Aphids have a complicated life cycle. In temperate climates, overwintering eggs hatch in spring.  The first generation of wingless females (called stem mothers) are already pregnant…reproducing by parthenogenesis (without fertilization). The offspring are born live, called viviparity…a unique phenomenon in this insect. Stem mothers continue to reproduce throughout the summer, typically giving birth to 5 or 6 nymphs per day.

When the host plant becomes overcrowded, or its resources reduced, some of the offspring will develop into adults and grow two pairs of large, clear, membranous wings. Once able to fly, these winged adults, called alates, leave the host plant in search of another, fresh plant.

In northern climates, towards the end of the season, the stem mothers produce both male and female offspring. This is timed to dropping temperatures and lowering light levels as the season winds down. After mating, the females lay their eggs in the plant debris of the host plants at soil level, where the eggs will overwinter. (In warmer climates, there is no egg stage in the aphid life cycle.

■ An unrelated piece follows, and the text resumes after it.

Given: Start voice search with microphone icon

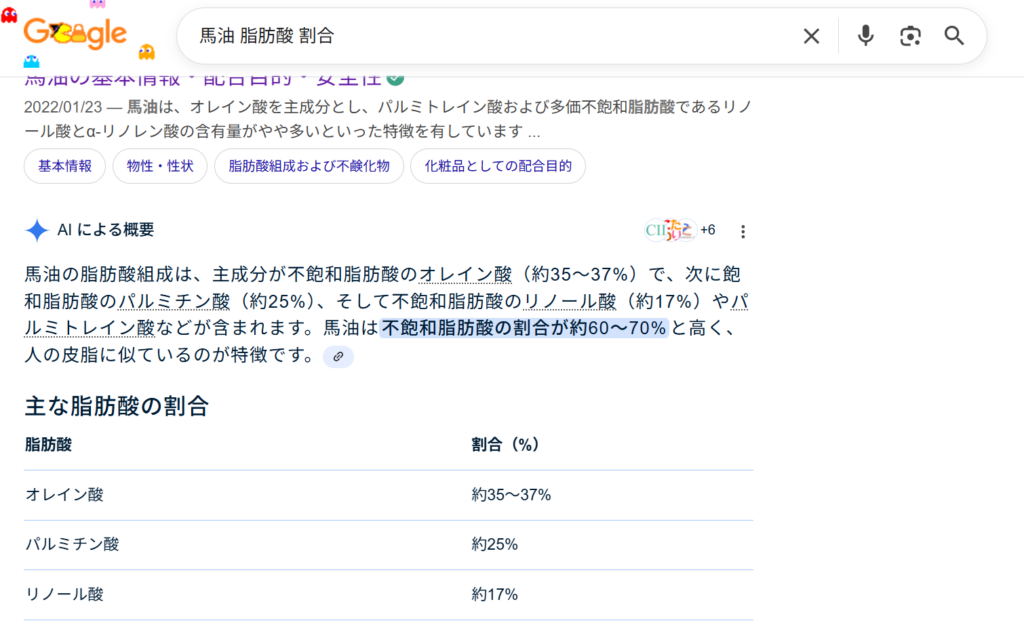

The stem females reproduce continuously throughout the year.) Cabbage aphid eggs are black in colour.


Special Notes: Originally native to Europe, the cabbage aphid is now found worldwide.

It is generally thought aphids have been on the planet for roughly 280 million years, placing them in the early Permian period. The oldest aphid fossil was found several years ago in China…an almost complete insect, minus part of the antennae and part of its legs. It has been determined to be a completely new species of aphid and named Dracaphis angustata. The aphid fossil was dated and found to have actually lived during the Middle Triassic Age…after the Permian period.

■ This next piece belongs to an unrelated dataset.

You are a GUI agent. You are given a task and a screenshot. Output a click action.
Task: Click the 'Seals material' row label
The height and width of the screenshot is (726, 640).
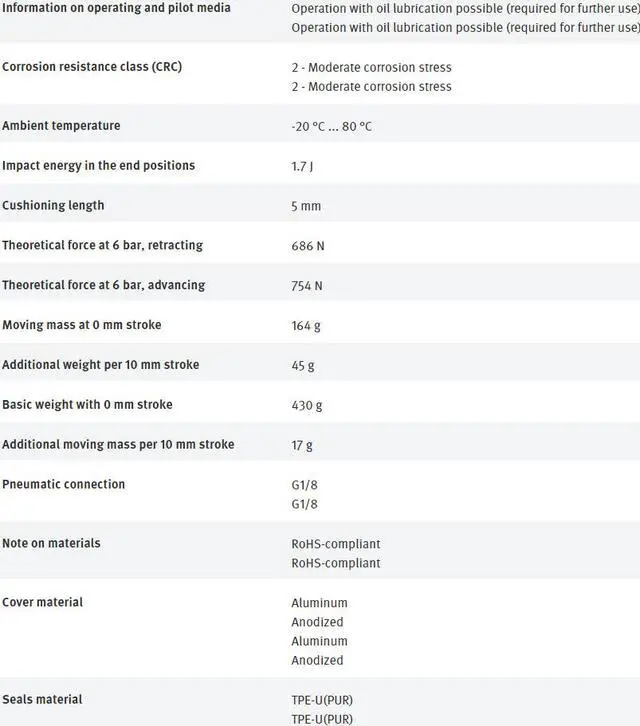42,699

To explain some of the body parts on the aphid…the cornicles, or siphunculi, those slightly elevated, slender protrusions on the back of an aphid, are defensive apparatuses which will exude a fluid that hardens when it comes in contact with air as a deterrent to predators. The substance is also thought to contain alarm pheromones.

The shorter cauda tube, located above the anal opening, serves to collect the honeydew excreted from the anus and hold it raised so it does not foul the body.


Host plant list: Cabbage aphids are a particular pest to cabbage, cauliflower, broccoli, Brussels sprouts, rape, radishes, numerous mustards, and kale.


Remedial Actions: There are several predator insects which hunt aphids…lady beetles, ant-lions (green lacewing larvae), yellow jackets, European paper wasps, and others.

Organically…usually a strong jet of water from the hose, repeated every few days, will dislodge these pests. If possible, and if there are no beneficial insects feasting on the aphids, grasping the affected area of branch between two fingers and sliding them up the branch will squish many of the offenders. Same goes for rubbing fingers over infested leaves.

Another plan of attack is to hit the aphids with a soapy water solution…2 teaspoons (10 ml) of dish soap into 4 cups (1 L) of water, but first check to see if there are any beneficial insects present before you start spraying.

Concentrated, repeat forays against this pest are required in order to eradicate them. With the fast turnaround in their reproduction cycle, their numbers can get out of hand very quickly.